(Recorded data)
····················
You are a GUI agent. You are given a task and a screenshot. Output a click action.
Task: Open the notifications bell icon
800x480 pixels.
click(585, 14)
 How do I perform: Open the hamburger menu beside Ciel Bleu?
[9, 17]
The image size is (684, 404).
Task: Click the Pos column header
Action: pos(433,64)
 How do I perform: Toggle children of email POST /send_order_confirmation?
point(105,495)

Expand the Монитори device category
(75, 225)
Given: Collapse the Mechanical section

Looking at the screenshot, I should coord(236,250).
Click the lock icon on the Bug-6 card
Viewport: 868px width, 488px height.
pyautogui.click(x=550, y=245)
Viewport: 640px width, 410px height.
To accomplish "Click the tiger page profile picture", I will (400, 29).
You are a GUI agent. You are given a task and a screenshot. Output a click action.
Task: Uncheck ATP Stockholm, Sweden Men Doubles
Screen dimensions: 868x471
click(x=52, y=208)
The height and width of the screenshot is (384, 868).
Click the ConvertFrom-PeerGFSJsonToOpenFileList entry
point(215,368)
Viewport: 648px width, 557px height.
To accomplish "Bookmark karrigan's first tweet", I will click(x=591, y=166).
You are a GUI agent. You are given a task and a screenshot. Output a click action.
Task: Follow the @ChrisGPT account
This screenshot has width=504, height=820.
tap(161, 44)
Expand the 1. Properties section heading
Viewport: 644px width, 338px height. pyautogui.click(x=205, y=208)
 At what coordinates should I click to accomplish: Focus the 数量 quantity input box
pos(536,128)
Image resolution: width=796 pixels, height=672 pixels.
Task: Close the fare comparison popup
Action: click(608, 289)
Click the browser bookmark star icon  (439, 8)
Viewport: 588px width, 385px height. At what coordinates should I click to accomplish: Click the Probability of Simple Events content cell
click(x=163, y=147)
····················
● DESCRIPTION OF THE TASK
Write out all the records above one more time, exactly.

● FINISHED TASK
You are a GUI agent. You are given a task and a screenshot. Output a click action.
Task: Open the notifications bell icon
800x480 pixels.
click(585, 14)
 How do I perform: Open the hamburger menu beside Ciel Bleu?
[9, 17]
The image size is (684, 404).
Task: Click the Pos column header
Action: pos(433,64)
 How do I perform: Toggle children of email POST /send_order_confirmation?
point(105,495)

Expand the Монитори device category
(75, 225)
Given: Collapse the Mechanical section

Looking at the screenshot, I should coord(236,250).
Click the lock icon on the Bug-6 card
Viewport: 868px width, 488px height.
pyautogui.click(x=550, y=245)
Viewport: 640px width, 410px height.
To accomplish "Click the tiger page profile picture", I will (400, 29).
You are a GUI agent. You are given a task and a screenshot. Output a click action.
Task: Uncheck ATP Stockholm, Sweden Men Doubles
Screen dimensions: 868x471
click(x=52, y=208)
The height and width of the screenshot is (384, 868).
Click the ConvertFrom-PeerGFSJsonToOpenFileList entry
point(215,368)
Viewport: 648px width, 557px height.
To accomplish "Bookmark karrigan's first tweet", I will click(x=591, y=166).
You are a GUI agent. You are given a task and a screenshot. Output a click action.
Task: Follow the @ChrisGPT account
This screenshot has width=504, height=820.
tap(161, 44)
Expand the 1. Properties section heading
Viewport: 644px width, 338px height. pyautogui.click(x=205, y=208)
 At what coordinates should I click to accomplish: Focus the 数量 quantity input box
pos(536,128)
Image resolution: width=796 pixels, height=672 pixels.
Task: Close the fare comparison popup
Action: click(608, 289)
Click the browser bookmark star icon  (439, 8)
Viewport: 588px width, 385px height. At what coordinates should I click to accomplish: Click the Probability of Simple Events content cell
click(x=163, y=147)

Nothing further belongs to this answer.